## [Given problem]
Return every line in the records below that contains the string "switch". Matching is case-sensitive.

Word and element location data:
--------------------

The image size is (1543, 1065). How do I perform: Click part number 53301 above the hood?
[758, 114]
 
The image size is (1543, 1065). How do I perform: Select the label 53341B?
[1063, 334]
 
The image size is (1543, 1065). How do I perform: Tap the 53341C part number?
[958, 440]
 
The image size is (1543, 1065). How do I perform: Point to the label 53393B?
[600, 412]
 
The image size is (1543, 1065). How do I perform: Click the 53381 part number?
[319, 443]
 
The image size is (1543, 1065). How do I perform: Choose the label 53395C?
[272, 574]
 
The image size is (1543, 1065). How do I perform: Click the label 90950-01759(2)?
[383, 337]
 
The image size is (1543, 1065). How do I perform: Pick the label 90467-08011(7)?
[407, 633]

--------------------

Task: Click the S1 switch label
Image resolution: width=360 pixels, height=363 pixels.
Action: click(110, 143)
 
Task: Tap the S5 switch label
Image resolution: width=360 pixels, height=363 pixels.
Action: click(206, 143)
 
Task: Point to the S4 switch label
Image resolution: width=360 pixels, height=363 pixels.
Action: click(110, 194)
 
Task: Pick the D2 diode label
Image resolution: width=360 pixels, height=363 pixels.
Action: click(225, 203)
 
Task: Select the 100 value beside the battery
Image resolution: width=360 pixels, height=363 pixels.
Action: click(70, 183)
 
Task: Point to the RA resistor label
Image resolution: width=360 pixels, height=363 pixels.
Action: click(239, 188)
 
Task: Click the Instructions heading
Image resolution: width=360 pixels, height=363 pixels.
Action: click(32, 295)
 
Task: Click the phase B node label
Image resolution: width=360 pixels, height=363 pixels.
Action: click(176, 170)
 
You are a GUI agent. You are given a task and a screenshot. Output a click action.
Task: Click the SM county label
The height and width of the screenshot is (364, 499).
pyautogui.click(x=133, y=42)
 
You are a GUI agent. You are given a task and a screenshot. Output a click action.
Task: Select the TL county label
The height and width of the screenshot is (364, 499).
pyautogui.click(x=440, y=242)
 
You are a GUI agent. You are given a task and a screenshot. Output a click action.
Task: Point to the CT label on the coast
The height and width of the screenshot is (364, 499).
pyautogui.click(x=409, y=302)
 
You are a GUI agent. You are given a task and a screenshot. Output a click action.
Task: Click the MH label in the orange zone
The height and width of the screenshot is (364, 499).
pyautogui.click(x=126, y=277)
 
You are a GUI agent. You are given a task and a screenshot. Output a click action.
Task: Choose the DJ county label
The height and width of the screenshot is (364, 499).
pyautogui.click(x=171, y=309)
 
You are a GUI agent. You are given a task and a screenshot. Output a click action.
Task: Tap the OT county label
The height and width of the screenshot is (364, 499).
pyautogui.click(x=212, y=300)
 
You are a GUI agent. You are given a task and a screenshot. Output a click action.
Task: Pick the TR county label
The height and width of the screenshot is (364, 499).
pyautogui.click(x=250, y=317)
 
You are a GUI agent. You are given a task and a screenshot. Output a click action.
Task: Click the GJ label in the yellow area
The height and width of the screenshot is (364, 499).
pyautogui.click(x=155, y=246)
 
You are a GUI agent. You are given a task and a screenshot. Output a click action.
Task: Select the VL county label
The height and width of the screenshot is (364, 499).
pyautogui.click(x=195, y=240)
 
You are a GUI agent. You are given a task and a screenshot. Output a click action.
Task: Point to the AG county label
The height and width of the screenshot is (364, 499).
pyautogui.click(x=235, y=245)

--------------------

## [Output]
Task: Click the S1 switch label
Task: Tap the S5 switch label
Task: Point to the S4 switch label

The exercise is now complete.